• **Data shown**:
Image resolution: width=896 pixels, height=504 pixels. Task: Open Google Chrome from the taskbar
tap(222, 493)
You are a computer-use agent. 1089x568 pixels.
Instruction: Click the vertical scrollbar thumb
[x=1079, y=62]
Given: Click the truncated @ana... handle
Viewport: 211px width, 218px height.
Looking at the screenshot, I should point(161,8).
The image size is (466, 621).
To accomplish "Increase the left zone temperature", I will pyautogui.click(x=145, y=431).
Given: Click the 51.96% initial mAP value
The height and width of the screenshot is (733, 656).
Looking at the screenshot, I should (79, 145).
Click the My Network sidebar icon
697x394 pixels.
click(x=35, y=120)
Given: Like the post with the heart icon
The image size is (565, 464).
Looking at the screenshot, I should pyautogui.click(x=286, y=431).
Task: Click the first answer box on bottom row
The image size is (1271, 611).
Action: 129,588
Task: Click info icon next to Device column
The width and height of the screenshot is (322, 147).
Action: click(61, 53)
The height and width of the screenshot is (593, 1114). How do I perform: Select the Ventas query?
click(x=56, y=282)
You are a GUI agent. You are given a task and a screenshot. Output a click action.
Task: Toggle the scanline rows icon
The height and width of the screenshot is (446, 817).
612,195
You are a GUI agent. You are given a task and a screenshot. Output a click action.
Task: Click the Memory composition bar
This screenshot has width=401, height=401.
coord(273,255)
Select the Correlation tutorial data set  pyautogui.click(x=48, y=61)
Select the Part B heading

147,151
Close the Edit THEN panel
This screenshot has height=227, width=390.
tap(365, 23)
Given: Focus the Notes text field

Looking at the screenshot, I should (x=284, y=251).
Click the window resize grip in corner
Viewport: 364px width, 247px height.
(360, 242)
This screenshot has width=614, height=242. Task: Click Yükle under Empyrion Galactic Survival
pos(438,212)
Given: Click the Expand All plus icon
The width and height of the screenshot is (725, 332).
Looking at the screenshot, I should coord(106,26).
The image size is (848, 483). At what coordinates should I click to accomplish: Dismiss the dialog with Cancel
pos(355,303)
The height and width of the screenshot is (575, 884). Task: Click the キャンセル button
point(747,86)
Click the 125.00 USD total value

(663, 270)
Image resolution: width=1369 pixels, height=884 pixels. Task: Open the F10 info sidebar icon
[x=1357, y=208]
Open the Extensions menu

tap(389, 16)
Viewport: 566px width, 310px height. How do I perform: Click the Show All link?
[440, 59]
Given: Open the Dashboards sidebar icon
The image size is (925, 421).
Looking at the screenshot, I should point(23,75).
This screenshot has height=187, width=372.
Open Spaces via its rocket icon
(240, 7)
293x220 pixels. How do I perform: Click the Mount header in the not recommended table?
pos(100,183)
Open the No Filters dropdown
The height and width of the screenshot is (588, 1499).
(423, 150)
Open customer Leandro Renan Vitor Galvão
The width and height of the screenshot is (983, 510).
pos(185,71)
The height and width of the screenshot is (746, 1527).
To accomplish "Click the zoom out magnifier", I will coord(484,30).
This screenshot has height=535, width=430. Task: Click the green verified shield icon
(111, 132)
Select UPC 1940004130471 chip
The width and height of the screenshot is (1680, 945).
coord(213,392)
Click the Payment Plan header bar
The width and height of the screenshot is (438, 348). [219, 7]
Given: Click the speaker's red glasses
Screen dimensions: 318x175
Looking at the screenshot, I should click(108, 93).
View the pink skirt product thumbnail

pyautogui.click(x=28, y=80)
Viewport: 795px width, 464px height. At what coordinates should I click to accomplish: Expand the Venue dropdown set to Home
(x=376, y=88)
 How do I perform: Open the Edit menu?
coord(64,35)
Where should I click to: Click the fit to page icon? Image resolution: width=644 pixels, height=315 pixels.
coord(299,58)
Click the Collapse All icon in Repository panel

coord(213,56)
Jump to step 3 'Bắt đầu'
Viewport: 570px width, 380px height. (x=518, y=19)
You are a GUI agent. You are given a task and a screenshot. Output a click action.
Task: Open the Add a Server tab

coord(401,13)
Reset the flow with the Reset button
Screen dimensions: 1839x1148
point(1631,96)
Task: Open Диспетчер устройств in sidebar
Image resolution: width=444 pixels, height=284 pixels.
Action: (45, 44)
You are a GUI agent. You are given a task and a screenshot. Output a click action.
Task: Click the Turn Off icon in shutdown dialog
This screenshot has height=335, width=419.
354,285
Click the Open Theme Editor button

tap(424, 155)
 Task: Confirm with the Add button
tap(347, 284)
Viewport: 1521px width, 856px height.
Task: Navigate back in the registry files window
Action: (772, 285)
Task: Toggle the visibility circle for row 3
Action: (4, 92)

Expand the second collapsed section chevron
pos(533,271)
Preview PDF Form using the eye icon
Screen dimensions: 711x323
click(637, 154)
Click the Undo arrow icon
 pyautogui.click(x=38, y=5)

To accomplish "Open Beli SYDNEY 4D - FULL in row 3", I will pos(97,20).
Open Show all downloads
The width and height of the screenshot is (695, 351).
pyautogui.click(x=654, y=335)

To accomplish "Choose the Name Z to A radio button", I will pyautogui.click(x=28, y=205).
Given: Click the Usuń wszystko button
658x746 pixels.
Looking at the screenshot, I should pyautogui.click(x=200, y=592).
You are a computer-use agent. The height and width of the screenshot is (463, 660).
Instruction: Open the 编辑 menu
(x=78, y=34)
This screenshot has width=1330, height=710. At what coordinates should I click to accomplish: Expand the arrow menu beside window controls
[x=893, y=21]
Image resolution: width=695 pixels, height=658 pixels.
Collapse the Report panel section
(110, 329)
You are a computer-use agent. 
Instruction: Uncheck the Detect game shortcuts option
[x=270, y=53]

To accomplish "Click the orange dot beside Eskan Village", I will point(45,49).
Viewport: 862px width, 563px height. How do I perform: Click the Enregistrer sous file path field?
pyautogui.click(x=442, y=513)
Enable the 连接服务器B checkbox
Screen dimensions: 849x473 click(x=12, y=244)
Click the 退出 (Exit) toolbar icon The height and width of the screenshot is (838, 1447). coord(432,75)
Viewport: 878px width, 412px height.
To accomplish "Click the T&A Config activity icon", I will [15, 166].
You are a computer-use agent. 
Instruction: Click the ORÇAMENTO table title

• **Instructions for the task**: Return all of the rows above word for word, without changing anything.

• **Complete answer**:
Image resolution: width=896 pixels, height=504 pixels. Task: Open Google Chrome from the taskbar
tap(222, 493)
You are a computer-use agent. 1089x568 pixels.
Instruction: Click the vertical scrollbar thumb
[x=1079, y=62]
Given: Click the truncated @ana... handle
Viewport: 211px width, 218px height.
Looking at the screenshot, I should point(161,8).
The image size is (466, 621).
To accomplish "Increase the left zone temperature", I will pyautogui.click(x=145, y=431).
Given: Click the 51.96% initial mAP value
The height and width of the screenshot is (733, 656).
Looking at the screenshot, I should (79, 145).
Click the My Network sidebar icon
697x394 pixels.
click(x=35, y=120)
Given: Like the post with the heart icon
The image size is (565, 464).
Looking at the screenshot, I should pyautogui.click(x=286, y=431).
Task: Click the first answer box on bottom row
The image size is (1271, 611).
Action: 129,588
Task: Click info icon next to Device column
The width and height of the screenshot is (322, 147).
Action: click(61, 53)
The height and width of the screenshot is (593, 1114). How do I perform: Select the Ventas query?
click(x=56, y=282)
You are a GUI agent. You are given a task and a screenshot. Output a click action.
Task: Toggle the scanline rows icon
The height and width of the screenshot is (446, 817).
612,195
You are a GUI agent. You are given a task and a screenshot. Output a click action.
Task: Click the Memory composition bar
This screenshot has width=401, height=401.
coord(273,255)
Select the Correlation tutorial data set  pyautogui.click(x=48, y=61)
Select the Part B heading

147,151
Close the Edit THEN panel
This screenshot has height=227, width=390.
tap(365, 23)
Given: Focus the Notes text field

Looking at the screenshot, I should (x=284, y=251).
Click the window resize grip in corner
Viewport: 364px width, 247px height.
(360, 242)
This screenshot has width=614, height=242. Task: Click Yükle under Empyrion Galactic Survival
pos(438,212)
Given: Click the Expand All plus icon
The width and height of the screenshot is (725, 332).
Looking at the screenshot, I should coord(106,26).
The image size is (848, 483). At what coordinates should I click to accomplish: Dismiss the dialog with Cancel
pos(355,303)
The height and width of the screenshot is (575, 884). Task: Click the キャンセル button
point(747,86)
Click the 125.00 USD total value

(663, 270)
Image resolution: width=1369 pixels, height=884 pixels. Task: Open the F10 info sidebar icon
[x=1357, y=208]
Open the Extensions menu

tap(389, 16)
Viewport: 566px width, 310px height. How do I perform: Click the Show All link?
[440, 59]
Given: Open the Dashboards sidebar icon
The image size is (925, 421).
Looking at the screenshot, I should point(23,75).
This screenshot has height=187, width=372.
Open Spaces via its rocket icon
(240, 7)
293x220 pixels. How do I perform: Click the Mount header in the not recommended table?
pos(100,183)
Open the No Filters dropdown
The height and width of the screenshot is (588, 1499).
(423, 150)
Open customer Leandro Renan Vitor Galvão
The width and height of the screenshot is (983, 510).
pos(185,71)
The height and width of the screenshot is (746, 1527).
To accomplish "Click the zoom out magnifier", I will coord(484,30).
This screenshot has height=535, width=430. Task: Click the green verified shield icon
(111, 132)
Select UPC 1940004130471 chip
The width and height of the screenshot is (1680, 945).
coord(213,392)
Click the Payment Plan header bar
The width and height of the screenshot is (438, 348). [219, 7]
Given: Click the speaker's red glasses
Screen dimensions: 318x175
Looking at the screenshot, I should click(108, 93).
View the pink skirt product thumbnail

pyautogui.click(x=28, y=80)
Viewport: 795px width, 464px height. At what coordinates should I click to accomplish: Expand the Venue dropdown set to Home
(x=376, y=88)
 How do I perform: Open the Edit menu?
coord(64,35)
Where should I click to: Click the fit to page icon? Image resolution: width=644 pixels, height=315 pixels.
coord(299,58)
Click the Collapse All icon in Repository panel

coord(213,56)
Jump to step 3 'Bắt đầu'
Viewport: 570px width, 380px height. (x=518, y=19)
You are a GUI agent. You are given a task and a screenshot. Output a click action.
Task: Open the Add a Server tab

coord(401,13)
Reset the flow with the Reset button
Screen dimensions: 1839x1148
point(1631,96)
Task: Open Диспетчер устройств in sidebar
Image resolution: width=444 pixels, height=284 pixels.
Action: (45, 44)
You are a GUI agent. You are given a task and a screenshot. Output a click action.
Task: Click the Turn Off icon in shutdown dialog
This screenshot has height=335, width=419.
354,285
Click the Open Theme Editor button

tap(424, 155)
 Task: Confirm with the Add button
tap(347, 284)
Viewport: 1521px width, 856px height.
Task: Navigate back in the registry files window
Action: (772, 285)
Task: Toggle the visibility circle for row 3
Action: (4, 92)

Expand the second collapsed section chevron
pos(533,271)
Preview PDF Form using the eye icon
Screen dimensions: 711x323
click(637, 154)
Click the Undo arrow icon
 pyautogui.click(x=38, y=5)

To accomplish "Open Beli SYDNEY 4D - FULL in row 3", I will pos(97,20).
Open Show all downloads
The width and height of the screenshot is (695, 351).
pyautogui.click(x=654, y=335)

To accomplish "Choose the Name Z to A radio button", I will pyautogui.click(x=28, y=205).
Given: Click the Usuń wszystko button
658x746 pixels.
Looking at the screenshot, I should pyautogui.click(x=200, y=592).
You are a computer-use agent. The height and width of the screenshot is (463, 660).
Instruction: Open the 编辑 menu
(x=78, y=34)
This screenshot has width=1330, height=710. At what coordinates should I click to accomplish: Expand the arrow menu beside window controls
[x=893, y=21]
Image resolution: width=695 pixels, height=658 pixels.
Collapse the Report panel section
(110, 329)
You are a computer-use agent. 
Instruction: Uncheck the Detect game shortcuts option
[x=270, y=53]

To accomplish "Click the orange dot beside Eskan Village", I will point(45,49).
Viewport: 862px width, 563px height. How do I perform: Click the Enregistrer sous file path field?
pyautogui.click(x=442, y=513)
Enable the 连接服务器B checkbox
Screen dimensions: 849x473 click(x=12, y=244)
Click the 退出 (Exit) toolbar icon The height and width of the screenshot is (838, 1447). coord(432,75)
Viewport: 878px width, 412px height.
To accomplish "Click the T&A Config activity icon", I will [15, 166].
You are a computer-use agent. 
Instruction: Click the ORÇAMENTO table title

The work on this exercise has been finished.